(Records from a data source)
------
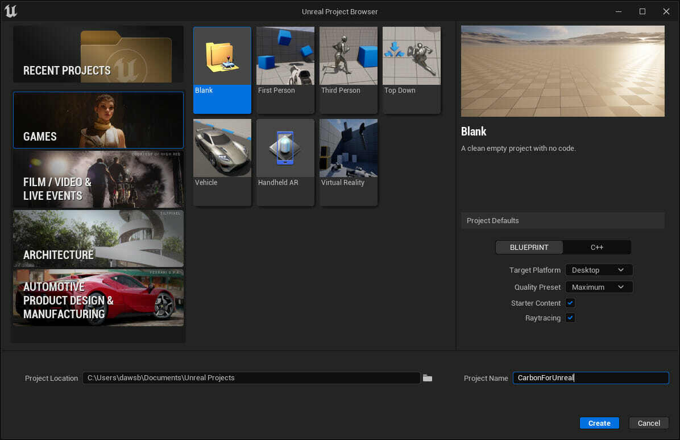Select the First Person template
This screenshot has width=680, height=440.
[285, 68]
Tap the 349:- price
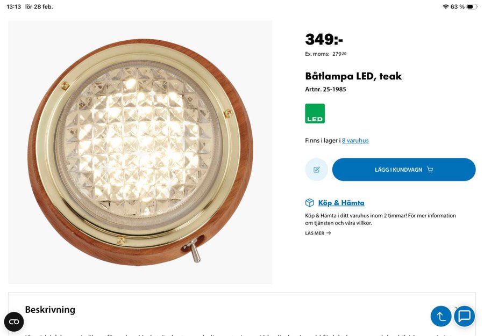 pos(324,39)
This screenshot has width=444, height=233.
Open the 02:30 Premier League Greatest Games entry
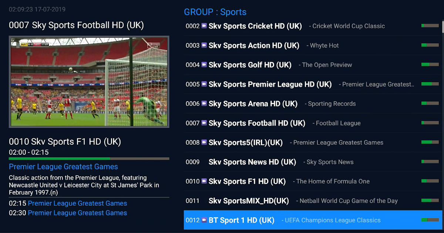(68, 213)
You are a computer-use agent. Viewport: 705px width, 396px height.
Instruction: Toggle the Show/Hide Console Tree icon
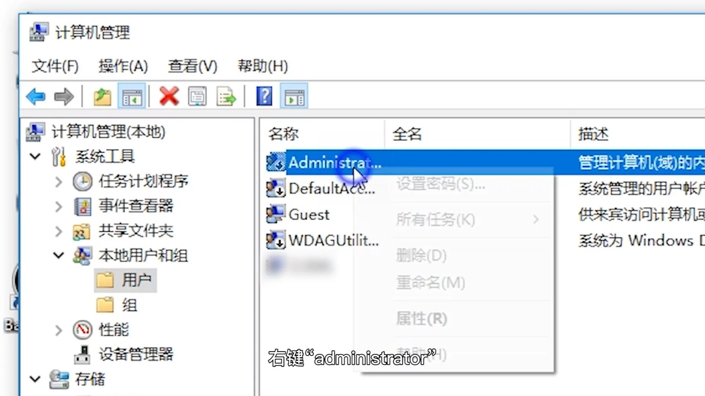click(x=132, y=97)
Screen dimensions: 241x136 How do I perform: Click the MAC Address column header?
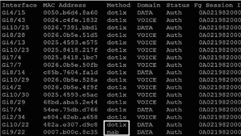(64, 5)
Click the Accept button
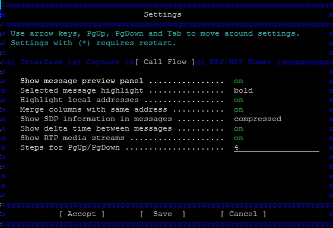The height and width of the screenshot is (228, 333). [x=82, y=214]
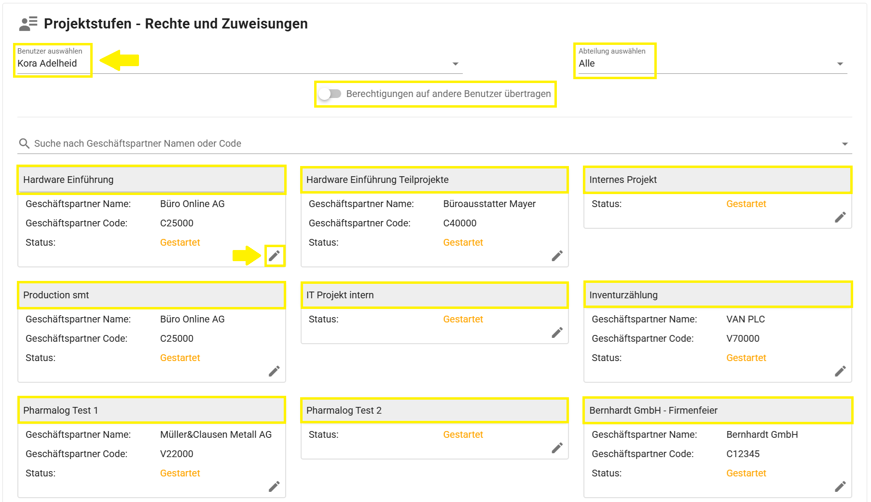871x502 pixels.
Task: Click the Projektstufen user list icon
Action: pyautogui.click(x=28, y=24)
------
Work instructions -> Nothing but the lines from the one containing "Open the 02:30" through the last line of the records should appear in the copy, exactly as written and without pictures.

Answer to this exercise ->
Open the 02:30 Premier League Greatest Games entry
(68, 213)
You are a computer-use agent. Viewport: 705px width, 396px height.
Instruction: Toggle the Show/Hide Console Tree icon
click(x=132, y=97)
Screen dimensions: 241x136 How do I perform: Click the MAC Address column header?
(64, 5)
Click the Accept button
The height and width of the screenshot is (228, 333). [x=82, y=214]
871x502 pixels.
Task: Click the Projektstufen user list icon
Action: pyautogui.click(x=28, y=24)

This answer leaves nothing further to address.